Can you convert the data between the lines containing "The height and" and "Action: point(167,267)", inclusive, into a Markdown table with the columns Row and Data line, skipping blank lines and leaving the pictures out?

■ Data for processing ■
+-------+

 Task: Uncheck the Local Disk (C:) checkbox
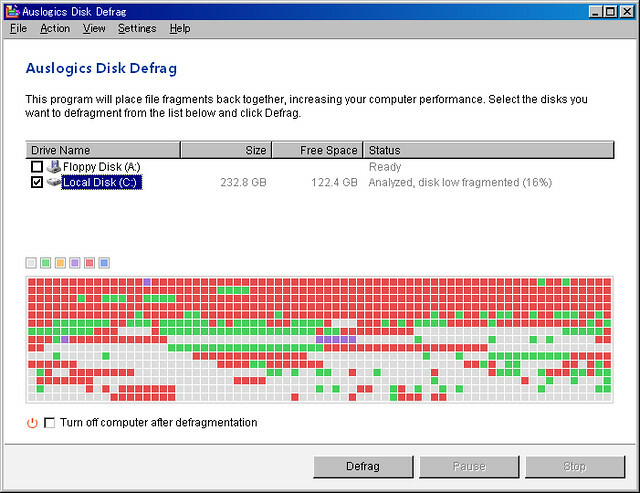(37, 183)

+-------+

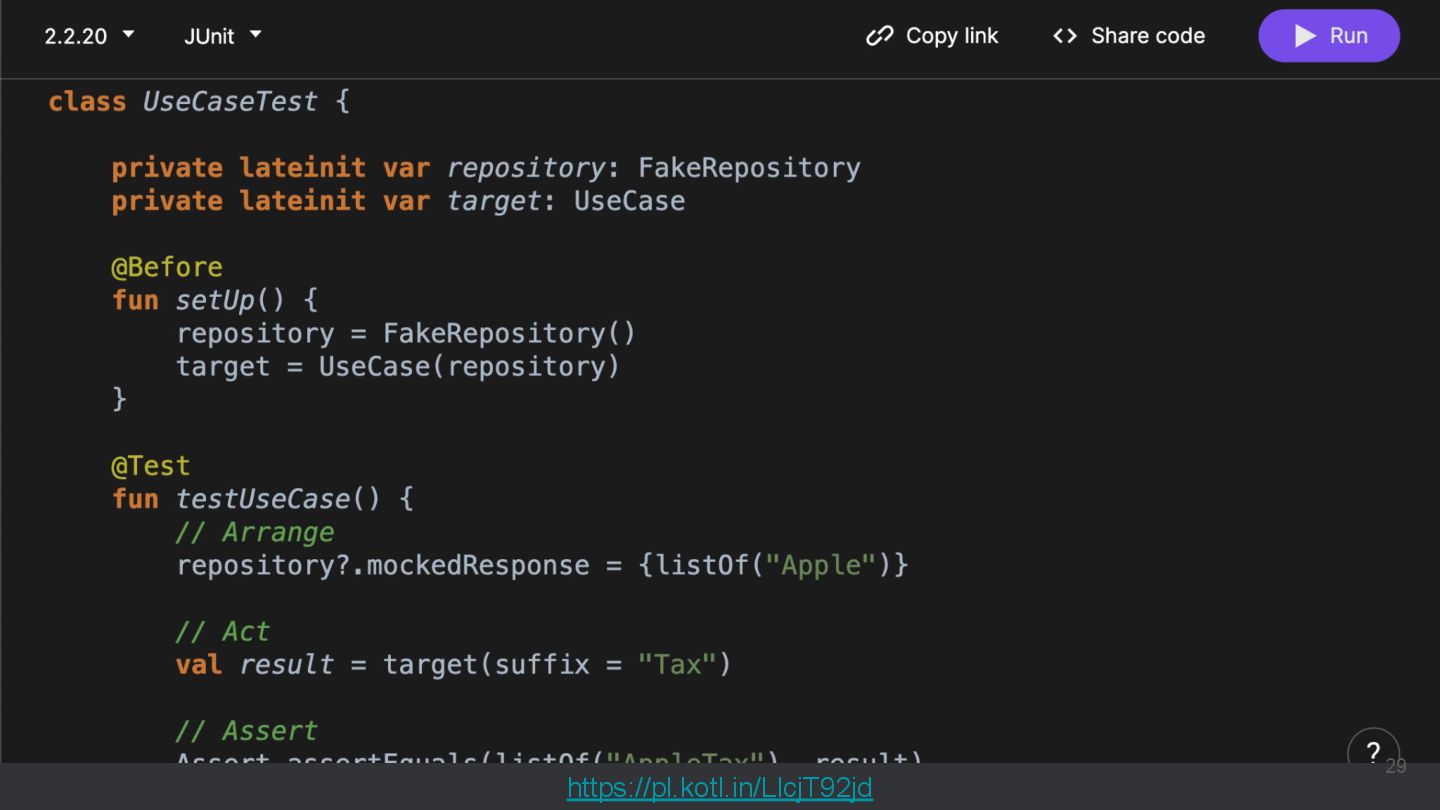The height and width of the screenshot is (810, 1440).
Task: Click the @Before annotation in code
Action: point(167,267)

+-------+

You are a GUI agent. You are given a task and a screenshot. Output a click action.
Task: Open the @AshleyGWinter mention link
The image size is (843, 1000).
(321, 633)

+-------+

■ Response to this exercise ■
| Row | Data line |
|---|---|
| 1 | The height and width of the screenshot is (810, 1440). |
| 2 | Task: Click the @Before annotation in code |
| 3 | Action: point(167,267) |